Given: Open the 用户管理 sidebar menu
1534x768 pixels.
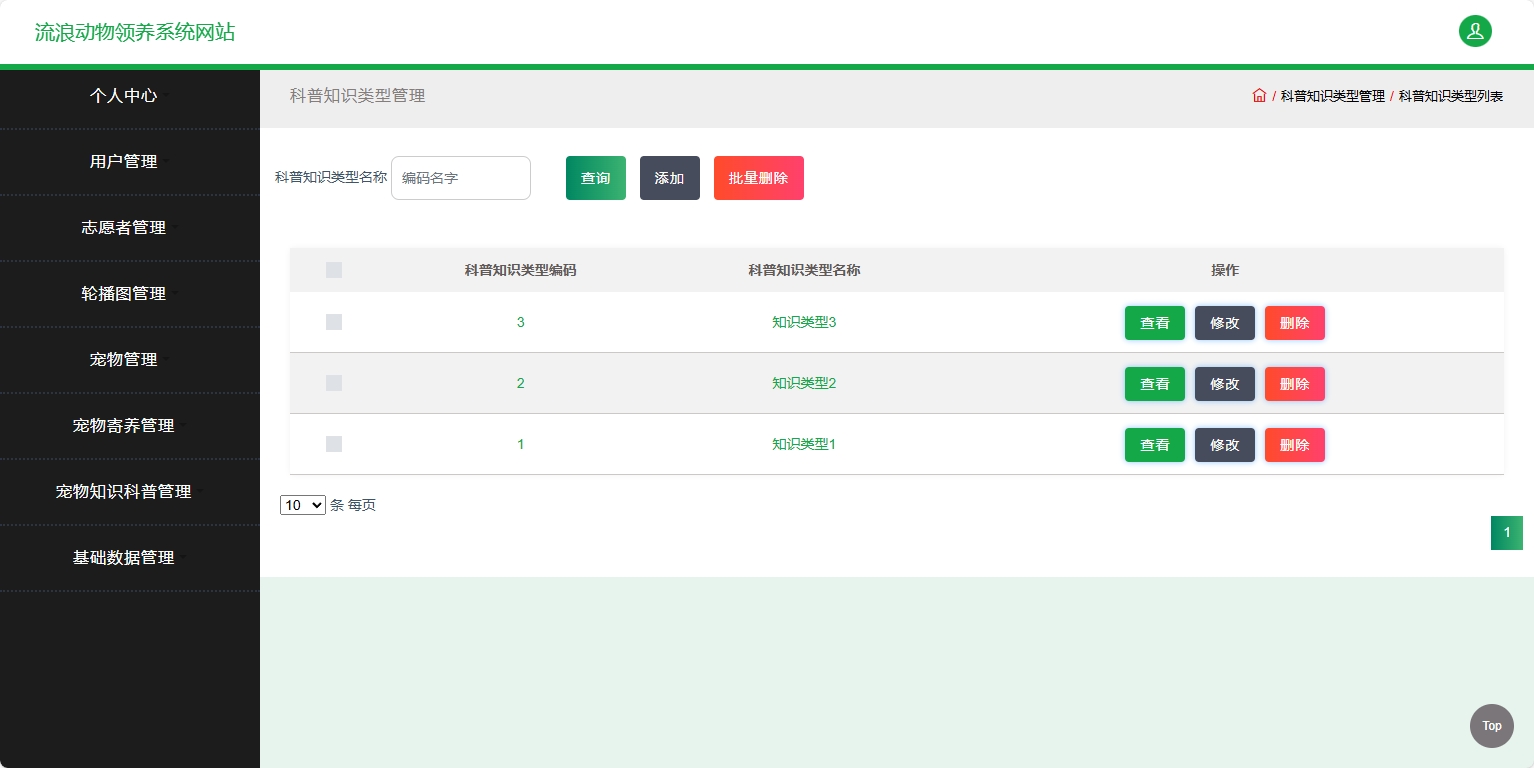Looking at the screenshot, I should point(124,161).
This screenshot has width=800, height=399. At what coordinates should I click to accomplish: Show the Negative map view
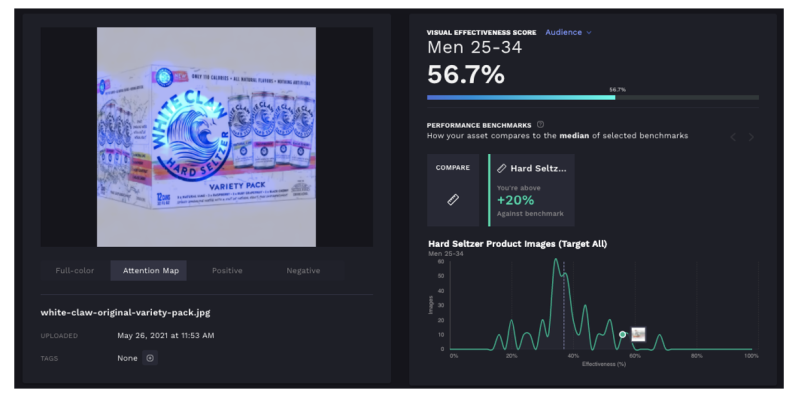tap(303, 270)
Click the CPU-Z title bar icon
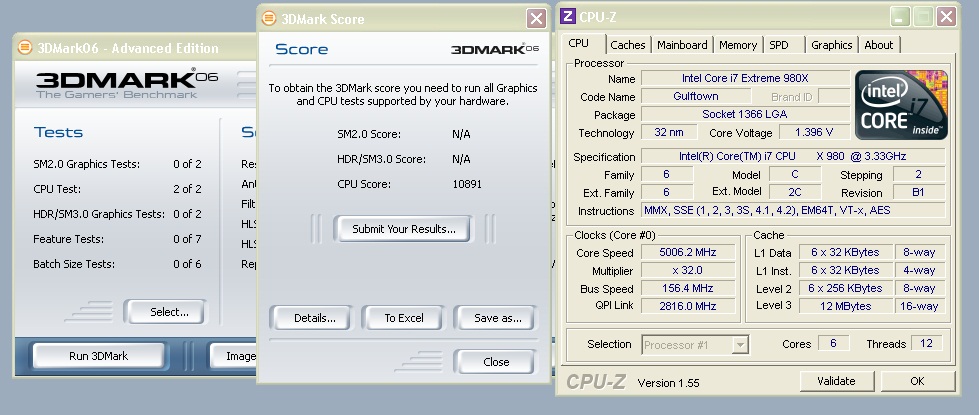This screenshot has height=415, width=979. coord(568,17)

* [TASK DESCRIPTION] Only the lines from the one containing "This screenshot has width=800, height=399." through the last line of the material should be returned, exactly and without pictures.

* [EXERCISE SOLUTION]
This screenshot has width=800, height=399. At what coordinates should I click to accomplish: Show the Negative map view
tap(303, 270)
Click the CPU-Z title bar icon
This screenshot has height=415, width=979. coord(568,17)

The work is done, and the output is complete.